Estudo do Projeto Legal no Acre revela realidade de mais de 10 mil moradores

Educação, Cidadania, Saneamento, Saúde e Infraestrutura são áreas de análise de pesquisadores

Trabalho da equipe de Gestão Socioambiental busca resolver os problemas dos moradores irregulares da reserva.

Um levantamento produzido pelo Projeto Legal no Acre, a partir dos dados do Censo Demográfico 2022 do Instituto Brasileiro de Geografia e Estatística (IBGE), traça um retrato detalhado das condições de vida na Reserva Extrativista Chico Mendes, maior e mais simbólica unidade de conservação do Acre. O boletim, elaborado pelos pesquisadores Francisco Afonso Nepomuceno e Orlando Sabino da Costa Filho, revela avanços importantes em educação e cidadania, mas também expõe desafios estruturais em saneamento, saúde e infraestrutura.

População: juventude em evidência

A Resex Chico Mendes abriga 10.210 moradores, dos quais 5.618 são homens (55%) e 4.592 mulheres (45%). A faixa etária predominante é a de 20 a 59 anos, com 5.220 pessoas (51%), evidenciando a força de trabalho ativa nas atividades extrativistas e agrícolas. Outros 4.285 moradores (42%) têm entre 0 e 19 anos, indicando uma população jovem expressiva. Apenas 705 pessoas (7%) têm mais de 59 anos, número que sugere o deslocamento de idosos para áreas urbanas em busca de atendimento em saúde.

Educação: jovens alfabetizados, idosos em desvantagem

O estudo mostra que a taxa de alfabetização entre os moradores com 15 anos ou mais alcança 80,02%, com ligeira vantagem das mulheres (82,01%) sobre os homens (78,49%). Entre os jovens de 15 a 19 anos, a taxa chega a 96,19%, reflexo de melhorias no acesso à educação nas últimas décadas. Porém, entre idosos com mais de 64 anos, o índice cai para 33,68%, revelando desigualdades históricas.
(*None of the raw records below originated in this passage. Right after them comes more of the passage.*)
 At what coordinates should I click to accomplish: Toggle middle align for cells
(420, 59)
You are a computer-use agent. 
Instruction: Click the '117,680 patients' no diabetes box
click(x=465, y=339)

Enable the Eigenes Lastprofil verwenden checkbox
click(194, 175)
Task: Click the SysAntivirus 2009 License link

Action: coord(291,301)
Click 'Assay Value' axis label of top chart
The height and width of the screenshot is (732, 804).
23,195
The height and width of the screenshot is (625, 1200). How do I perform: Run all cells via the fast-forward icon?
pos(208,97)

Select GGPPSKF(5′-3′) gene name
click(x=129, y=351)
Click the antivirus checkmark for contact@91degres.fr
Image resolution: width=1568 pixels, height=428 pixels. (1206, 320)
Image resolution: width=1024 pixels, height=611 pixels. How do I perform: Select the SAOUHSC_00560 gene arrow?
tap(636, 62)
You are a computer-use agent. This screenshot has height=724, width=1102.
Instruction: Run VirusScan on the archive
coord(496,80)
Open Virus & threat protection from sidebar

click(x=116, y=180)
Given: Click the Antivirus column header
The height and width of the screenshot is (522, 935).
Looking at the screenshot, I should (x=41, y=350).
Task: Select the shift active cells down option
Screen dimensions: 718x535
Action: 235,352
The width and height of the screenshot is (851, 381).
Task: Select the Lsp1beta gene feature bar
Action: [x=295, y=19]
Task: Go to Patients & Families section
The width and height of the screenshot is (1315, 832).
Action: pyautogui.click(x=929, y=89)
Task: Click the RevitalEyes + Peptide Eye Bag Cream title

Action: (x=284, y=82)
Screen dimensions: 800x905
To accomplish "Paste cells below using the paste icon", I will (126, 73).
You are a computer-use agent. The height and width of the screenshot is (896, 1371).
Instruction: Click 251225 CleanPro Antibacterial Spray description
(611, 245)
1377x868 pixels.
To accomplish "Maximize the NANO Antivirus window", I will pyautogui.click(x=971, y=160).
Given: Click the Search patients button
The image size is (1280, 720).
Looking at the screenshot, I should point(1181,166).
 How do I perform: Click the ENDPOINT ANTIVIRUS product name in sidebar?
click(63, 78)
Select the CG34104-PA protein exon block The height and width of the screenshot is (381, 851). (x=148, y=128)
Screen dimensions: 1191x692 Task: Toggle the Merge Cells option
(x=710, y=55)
Crianças: quase todas registradas

Foram contabilizadas 1.256 crianças de até 5 anos na reserva, e a imensa maioria (98,4%) possui algum tipo de registro de nascimento. O dado revela um avanço expressivo em cidadania, embora ainda reste 0,8% sem registro ou com situação indefinida.

Estrutura domiciliar: famílias numerosas e chefia masculina

A Resex possui 2.945 domicílios ocupados, sendo que 77,8% têm como responsáveis homens. A faixa etária mais comum dos responsáveis é de 40 a 59 anos (37,7%), seguida por 25 a 39 anos (36,2%).

A média é de 3,47 moradores por domicílio, sendo maior em casas chefiadas por mulheres (3,63) do que em casas chefiadas por homens (3,42). Apenas 11,1% dos lares são unipessoais.

Saneamento: dados alarmantes

Os números evidenciam sérias carências em infraestrutura:

• Apenas 51,6% das casas têm água encanada ou nascente canalizada;

• Apenas 5,1% contam com rede de esgoto adequada;

• 94,9% utilizam fossas rudimentares ou lançam dejetos em valas e rios;

• Apenas 1,4% têm coleta oficial de lixo, enquanto 98,6% recorrem à queima, enterramento ou descarte em áreas públicas;

• 32,7% dos domicílios não possuem banheiro ou sanitário.

Mortalidade: efeitos da pandemia

Entre 2019 e 2022, foram registrados 76 óbitos na reserva. A maioria das mortes ocorreu entre homens (67%) e nas faixas etárias de 60 a 74 anos. O período mais crítico foi durante a pandemia de COVID-19, em 2020, quando foram contabilizados 21 óbitos. Também chama atenção a ocorrência de 6 mortes entre crianças de 0 a 4 anos.

Desafios e perspectivas

Criada em 1990, com 970 mil hectares distribuídos em sete municípios acreanos, a Resex Chico Mendes é fruto da luta dos seringueiros liderados por Chico Mendes. Mais de três décadas depois, os dados do Censo revelam que o território segue como referência de resistência, mas enfrenta desafios que comprometem a qualidade de vida de seus habitantes.

Para os pesquisadores do Projeto Legal no Acre, os números apontam a necessidade de políticas públicas urgentes em saneamento, saúde e valorização da juventude extrativista.

“O retrato demográfico da Resex Chico Mendes mostra um território resiliente, mas ainda marcado por déficits estruturais. A continuidade da proteção da floresta depende também da melhoria das condições de vida de seus guardiões”, afirmam Nepomuceno e Costa Filho, autores do boletim.